We Are Family 5 of 6
February 14, 2008
The pictures that photographers take of other people and the pictures they take of themselves: what happens through the 1970s (the "me" decade) and the 1980s (the "me, me, me" decade) when photography translates personal relationships into photographic ones. Works include Diane Arbus's "freaks," Richard Avedon's confrontations with celebrities like Marilyn Monroe and the confessional diaries of Nan Goldin and Araki.
Paper Movies 4 of 6
February 7, 2008
Some of the "greatest paper movies" ever are Robert Frank's odyssey through 1950s America and William Klein's one-man assault on the sidewalks of New York. With much controversy, colour was becoming a credible medium for "serious" photographers. Contributors include William Klein, William Eggleston, Robert Adams, Joel Sternfeld, Joel Meyerowitz and artist Ed Ruscha.

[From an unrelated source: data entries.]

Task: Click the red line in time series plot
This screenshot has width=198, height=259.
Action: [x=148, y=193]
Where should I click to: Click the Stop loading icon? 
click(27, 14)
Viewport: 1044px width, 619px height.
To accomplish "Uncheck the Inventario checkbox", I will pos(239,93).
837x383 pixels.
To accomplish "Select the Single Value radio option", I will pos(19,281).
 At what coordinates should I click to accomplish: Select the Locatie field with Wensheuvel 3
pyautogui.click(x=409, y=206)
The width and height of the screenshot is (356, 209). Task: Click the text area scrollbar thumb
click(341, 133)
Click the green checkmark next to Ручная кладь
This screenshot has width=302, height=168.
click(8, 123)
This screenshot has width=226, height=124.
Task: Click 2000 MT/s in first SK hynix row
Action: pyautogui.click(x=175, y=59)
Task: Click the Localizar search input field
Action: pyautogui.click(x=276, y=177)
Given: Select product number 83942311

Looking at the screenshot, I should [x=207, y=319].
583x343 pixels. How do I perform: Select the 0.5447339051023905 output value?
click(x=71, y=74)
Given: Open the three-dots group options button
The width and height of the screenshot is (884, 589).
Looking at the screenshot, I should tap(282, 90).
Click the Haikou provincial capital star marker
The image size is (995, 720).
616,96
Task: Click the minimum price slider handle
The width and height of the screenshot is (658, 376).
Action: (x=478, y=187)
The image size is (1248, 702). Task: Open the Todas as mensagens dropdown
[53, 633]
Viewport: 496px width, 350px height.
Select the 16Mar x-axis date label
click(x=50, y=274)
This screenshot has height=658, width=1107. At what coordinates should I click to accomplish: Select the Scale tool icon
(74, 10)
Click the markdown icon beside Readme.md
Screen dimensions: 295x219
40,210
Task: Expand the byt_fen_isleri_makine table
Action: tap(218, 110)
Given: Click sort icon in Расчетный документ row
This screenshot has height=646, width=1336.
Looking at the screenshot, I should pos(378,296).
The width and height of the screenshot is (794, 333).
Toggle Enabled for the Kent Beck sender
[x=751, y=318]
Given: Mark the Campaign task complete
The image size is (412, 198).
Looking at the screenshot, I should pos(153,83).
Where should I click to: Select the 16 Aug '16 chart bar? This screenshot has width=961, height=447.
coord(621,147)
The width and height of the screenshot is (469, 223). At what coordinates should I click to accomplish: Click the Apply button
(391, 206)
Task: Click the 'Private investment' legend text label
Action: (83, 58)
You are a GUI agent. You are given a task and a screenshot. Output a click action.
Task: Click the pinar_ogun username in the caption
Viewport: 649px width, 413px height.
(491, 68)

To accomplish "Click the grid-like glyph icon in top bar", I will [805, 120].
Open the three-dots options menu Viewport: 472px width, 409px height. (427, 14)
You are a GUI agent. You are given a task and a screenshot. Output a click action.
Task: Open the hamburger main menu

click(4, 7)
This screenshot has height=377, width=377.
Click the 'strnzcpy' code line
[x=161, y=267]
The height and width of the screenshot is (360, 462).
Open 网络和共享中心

Right Place, Right Time? 3 of 6
January 31, 2008
Being in the right place at the right time. The decisive moment. Getting in close. In the popular imagination this is photography at its best, a medium that makes us eyewitnesses to the moments when history is made. Set against the backdrop of the Second World War and its aftermath, we see how photographers dealt with events like D-Day, the Holocaust and Hiroshima, With contributions from Magnum legends Philip Jones Griffiths and Susan Meiselas and soldier-lensman Tony Vaccaro.
Documents for Artists 2 of 6
January 24, 2008
"Anyone who fails to understand photography," said 1920s photographer Laszlo Moholy-Nagy "will be one of the illiterates of the future." Alexander Rodchenko, August Sander, Man Ray, Walker Evans and Bill Brandt were among the most influential photographers of the 20th century. Martin Parr, Bernd and Hilla Becher and Mark Haworth-Booth contribute to the discussion.
Fixing the Shadows 1 of 6
January 17, 2008
Since the remarkable achievements of the pioneer photographers, photography has become an integral part of the modern world. George Eastman made photography available to the masses with the invention of the Kodak brand. The work of Jacques-Henri Lartigue, child photographer and ultimate amateur.